Multiple sequence alignments demonstrated that none of the six japonica varieties carried sequences identical to the functional Xa21 donor allele found in IRBB21. Instead, all were aligned with susceptible haplotypes, implying that Xa21-mediated broad-spectrum resistance is also absent from the panel. The Xa23 gene encodes another executor-type R protein, whose resistance is triggered when the bacterial effector AvrXa23 binds to the effector-binding element (EBE^AvrXa23) in its promoter [38]. Sequence analysis revealed three haplotypes—Xa23-Nip, Xa23-GUVA1, and Xa23-GUVA2—across the panel. However, none of these carried the EBE^AvrXa23 motif, confirming that all six japonica varieties harbor only susceptible Xa23 alleles. This provides a genetic explanation for their limited resistance spectrum against Xoo races that are controlled by Xa23. Interestingly, analysis of xa25 (OsSWEET13) provided a contrasting result. Resistance at this locus is conferred by mutations in the PthXo2 promoter region, which prevent transcriptional activation of OsSWEET13 by Xoo TAL effectors [39]. All six japonica varieties, except for Japonica 7, carried resistant-type alleles like Nipponbare and Kitaake, both of which contain an adenine (A) at the sixth nucleotide position in the EBE motif of the PthXo2 promoter (Figure 2). Japonica 7 harbored a novel promoter haplotype, but functional inference suggested that it also conferred resistance due to the same critical deletion. Thus, xa25/OsSWEET13 represents the only major BLB resistance locus retained across the japonica panel, albeit with limited functional diversity.

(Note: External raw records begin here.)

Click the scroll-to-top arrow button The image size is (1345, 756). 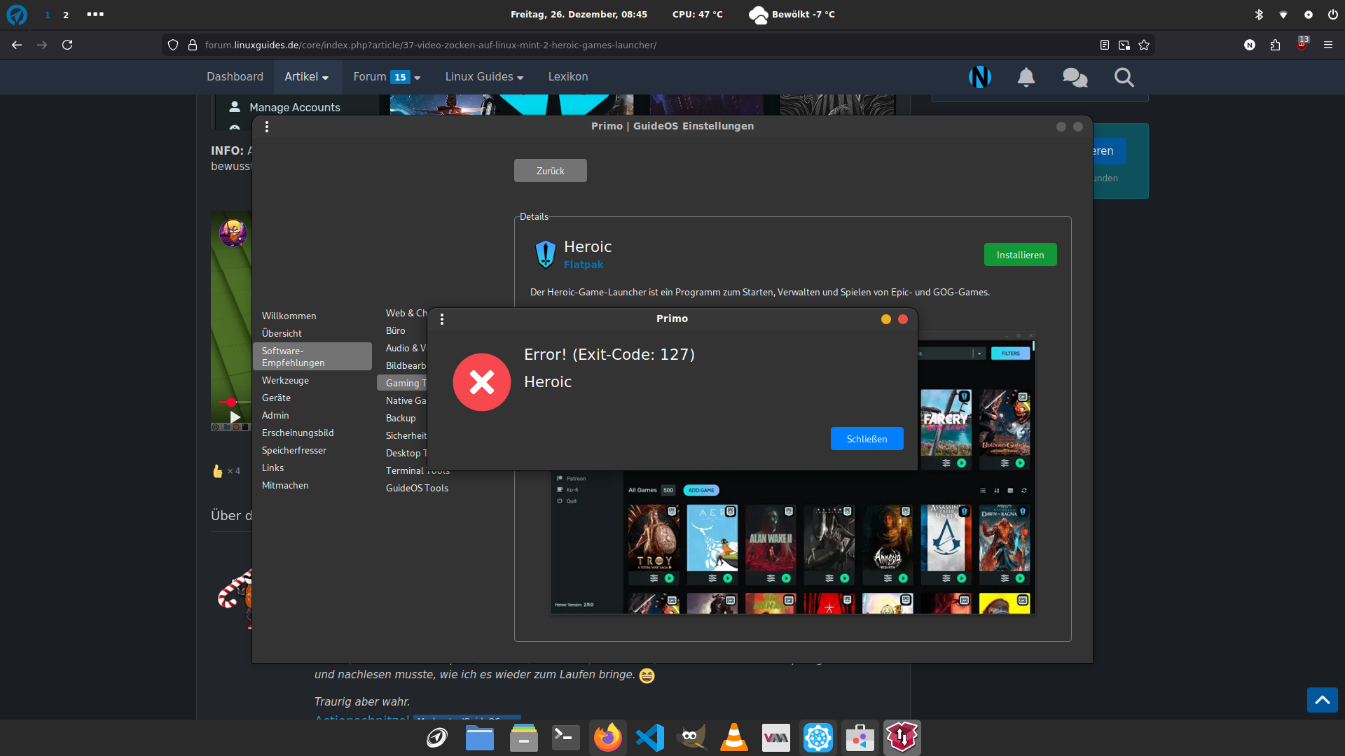[1322, 700]
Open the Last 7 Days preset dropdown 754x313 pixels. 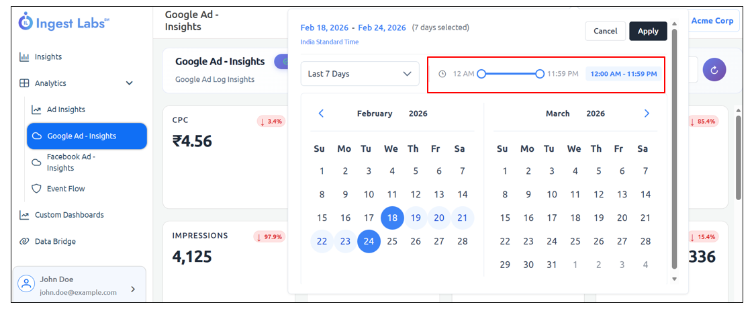(360, 74)
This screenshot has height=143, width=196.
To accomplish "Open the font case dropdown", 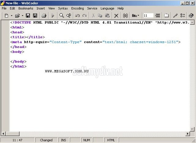I will pyautogui.click(x=135, y=15).
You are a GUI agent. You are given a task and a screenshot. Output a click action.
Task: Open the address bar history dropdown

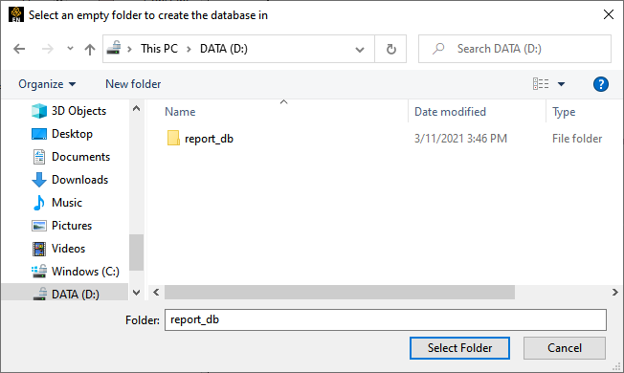[x=359, y=50]
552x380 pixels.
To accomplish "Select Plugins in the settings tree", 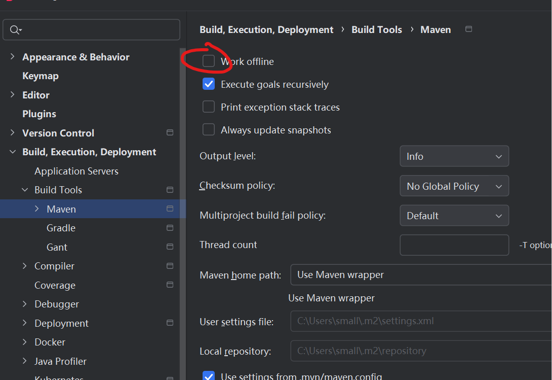I will (39, 114).
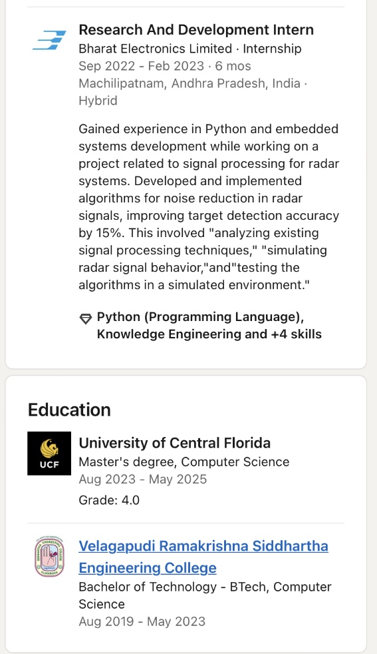Click Grade: 4.0 text
Screen dimensions: 377x654
109,499
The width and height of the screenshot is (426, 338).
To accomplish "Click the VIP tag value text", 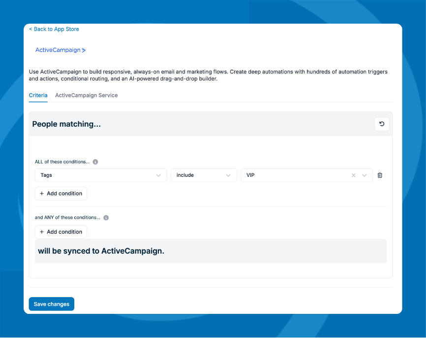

For RTSV resistance, only one major gene, tsv1, has been reported to date. TSV1 encodes the eukaryotic translation initiation factor 4G (eIF4G). Resistance is associated with nonsynonymous mutations at amino acid positions 1056–1063, which alter host–virus interactions and prevent successful viral replication [40,41]. Sequence analysis revealed that among the japonica rice panel, Japonica 6 and Japonica 7 carried the Kinmaze-derived resistance allele (tsv1-Kin), while the remaining four varieties carried the Nipponbare-type susceptible allele (tsv1-Nip). The resistant tsv1-Kin allele includes specific amino acid substitutions in eIF4G, which have been demonstrated to confer robust RTSV resistance in japonica backgrounds. We further examined allelotypes of one major brown planthopper (BPH) resistance gene and the only reported rice tungro spherical virus (RTSV) resistance gene. The Bph32 (allelic to Bph3) locus on chromosome 6 encodes a protein associated with antibiosis and antixenosis effects against BPH feeding [42]. Functional alleles of Bph32, introgressed from indica sources, have conferred stable resistance in multiple genetic backgrounds. Sequence comparison revealed that all six japonica rice varieties carried the identical sequence of the Nipponbare (Bph32-Nip) allele, which is known to be susceptible. This indicates that none of the varieties possess functional Bph32 resistance alleles, consistent with phenotypic screening results showing universal susceptibility to BPH infestation. The absence of functional Bph32 emphasizes the vulnerability of japonica varieties to hopperburn and virus transmission mediated by BPH, suggesting that targeted introgression of BPH resistance loci—such as Bph32, Bph17, or Bph18—from indica germplasm could be beneficial for future breeding.

4. Discussion

The six temperate japonica rice varieties, released through the IRRI-RDA project and adapted for tropical environments, were initially characterized as resistant to moderately resistant to most major biotic stresses at the time of their release [3]. However, as commonly seen in agricultural ecosystems, plant pathogens rapidly evolve under strong selection pressure [43]. Consequently, recent field observations and systematic re-evaluations have revealed that these japonica varieties now exhibit varying levels of susceptibility, particularly to blast, BLB, RTSV, and BPH. These findings highlight the dynamic nature of host pathogen interactions and the importance of continuous monitoring and genetic reinforcement of resistance in released varieties.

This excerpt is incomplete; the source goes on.